◆ **ACCIÓN REQUERIDA 1**
Copia tal cual el pasaje del texto sobre el Colegio de Profesores desde "Pero Dorothy Pérez" hasta "de motivaciones ideológicas.".
◆ **ACCIÓN REQUERIDA 2**
Indica si cada afirmación coincide con el texto sobre el Colegio de Profesores, respondiendo sí o no y citando literalmente las palabras del texto que lo deciden: (a) Mario Aguilar preside el Colegio de Profesores. (b) El derecho a huelga en el sector público es absoluto. (c) El oficio instruye a los municipios a informar los descuentos por el paro docente.
◆ **ACCIÓN REQUERIDA 3**
Según el texto sobre el Colegio de Profesores, ¿cómo calificó Mario Aguilar la medida?

◆ **TEXTO DEL DOCUMENTO**
########

Pero Dorothy Pérez no solo ha apuntado a los municipios. También ha incomodado a uno de los gremios más poderosos del país: el Colegio de Profesores. Su oficio instruyendo a los Servicios Locales de Educación Pública a informar los descuentos aplicados por el paro docente no ha caído bien en la dirigencia gremial. Mario Aguilar, su presidente, no tardó en calificar la medida como parte de una “colusión política” con la UDI, acusación que intenta desacreditar la acción fiscalizadora bajo el argumento de motivaciones ideológicas.
La crítica pierde fuerza si se observa el fondo del asunto: los paros deben tener consecuencias administrativas claras. La ley es explícita. El derecho a huelga en el sector público no es absoluto, y si bien el Colegio asegura que las clases se recuperan, el control de aquello le corresponde a la autoridad competente. No es razonable esperar que la Contraloría cierre los ojos ante una posible falta administrativa solo porque los profesores prometen compensar el tiempo perdido.

########

◆ **FILAS PROPORCIONADAS**
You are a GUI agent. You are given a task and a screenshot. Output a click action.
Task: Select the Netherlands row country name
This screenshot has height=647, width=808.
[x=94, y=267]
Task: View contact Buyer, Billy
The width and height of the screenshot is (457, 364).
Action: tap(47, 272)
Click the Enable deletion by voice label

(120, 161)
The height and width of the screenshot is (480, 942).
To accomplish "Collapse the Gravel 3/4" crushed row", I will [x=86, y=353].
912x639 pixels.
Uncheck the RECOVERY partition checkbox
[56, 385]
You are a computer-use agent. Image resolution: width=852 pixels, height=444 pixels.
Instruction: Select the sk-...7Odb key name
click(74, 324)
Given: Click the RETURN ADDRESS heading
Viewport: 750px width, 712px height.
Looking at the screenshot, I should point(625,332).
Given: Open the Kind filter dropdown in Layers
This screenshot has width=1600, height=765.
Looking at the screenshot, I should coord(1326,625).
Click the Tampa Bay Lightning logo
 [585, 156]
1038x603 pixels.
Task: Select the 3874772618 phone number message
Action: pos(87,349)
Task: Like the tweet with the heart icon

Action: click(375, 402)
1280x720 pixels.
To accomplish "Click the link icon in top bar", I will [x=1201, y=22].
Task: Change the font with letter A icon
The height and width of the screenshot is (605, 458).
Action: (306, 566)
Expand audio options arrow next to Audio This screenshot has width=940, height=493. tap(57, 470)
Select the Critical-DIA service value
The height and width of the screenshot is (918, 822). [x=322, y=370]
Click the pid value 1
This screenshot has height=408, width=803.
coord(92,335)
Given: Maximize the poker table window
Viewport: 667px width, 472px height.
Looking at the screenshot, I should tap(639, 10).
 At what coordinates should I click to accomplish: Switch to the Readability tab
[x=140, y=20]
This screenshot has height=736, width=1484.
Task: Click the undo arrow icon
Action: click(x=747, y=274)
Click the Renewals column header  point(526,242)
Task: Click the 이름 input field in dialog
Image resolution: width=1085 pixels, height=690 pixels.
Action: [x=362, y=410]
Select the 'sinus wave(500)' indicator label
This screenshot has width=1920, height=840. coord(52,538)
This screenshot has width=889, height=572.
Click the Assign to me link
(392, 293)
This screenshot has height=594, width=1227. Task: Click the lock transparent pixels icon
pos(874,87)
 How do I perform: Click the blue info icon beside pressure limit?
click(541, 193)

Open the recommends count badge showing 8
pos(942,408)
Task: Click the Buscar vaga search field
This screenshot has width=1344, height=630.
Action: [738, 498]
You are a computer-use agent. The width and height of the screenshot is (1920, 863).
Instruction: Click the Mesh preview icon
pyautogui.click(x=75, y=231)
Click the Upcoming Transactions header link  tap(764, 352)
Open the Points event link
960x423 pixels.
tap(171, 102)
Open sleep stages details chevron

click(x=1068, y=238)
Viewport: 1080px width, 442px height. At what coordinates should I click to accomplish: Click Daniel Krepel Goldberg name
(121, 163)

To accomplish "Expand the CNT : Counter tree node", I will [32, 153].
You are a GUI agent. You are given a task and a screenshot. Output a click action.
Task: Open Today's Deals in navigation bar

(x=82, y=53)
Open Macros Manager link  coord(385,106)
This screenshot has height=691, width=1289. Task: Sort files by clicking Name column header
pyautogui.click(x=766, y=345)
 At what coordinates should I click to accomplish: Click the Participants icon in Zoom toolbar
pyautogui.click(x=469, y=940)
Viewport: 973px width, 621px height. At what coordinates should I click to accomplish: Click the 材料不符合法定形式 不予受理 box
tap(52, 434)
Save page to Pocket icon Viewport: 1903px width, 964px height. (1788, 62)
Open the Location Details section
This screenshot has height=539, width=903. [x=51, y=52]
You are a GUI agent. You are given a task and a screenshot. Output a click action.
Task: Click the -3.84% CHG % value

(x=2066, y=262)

########

◆ **CASILLA DE RESPUESTA 1**
Pero Dorothy Pérez no solo ha apuntado a los municipios. También ha incomodado a uno de los gremios más poderosos del país: el Colegio de Profesores. Su oficio instruyendo a los Servicios Locales de Educación Pública a informar los descuentos aplicados por el paro docente no ha caído bien en la dirigencia gremial. Mario Aguilar, su presidente, no tardó en calificar la medida como parte de una “colusión política” con la UDI, acusación que intenta desacreditar la acción fiscalizadora bajo el argumento de motivaciones ideológicas.

◆ **CASILLA DE RESPUESTA 2**
(a) Sí: "Mario Aguilar, su presidente".
(b) No: "El derecho a huelga en el sector público no es absoluto".
(c) No: "Su oficio instruyendo a los Servicios Locales de Educación Pública a informar los descuentos aplicados por el paro docente".

◆ **CASILLA DE RESPUESTA 3**
Como parte de una "colusión política" con la UDI.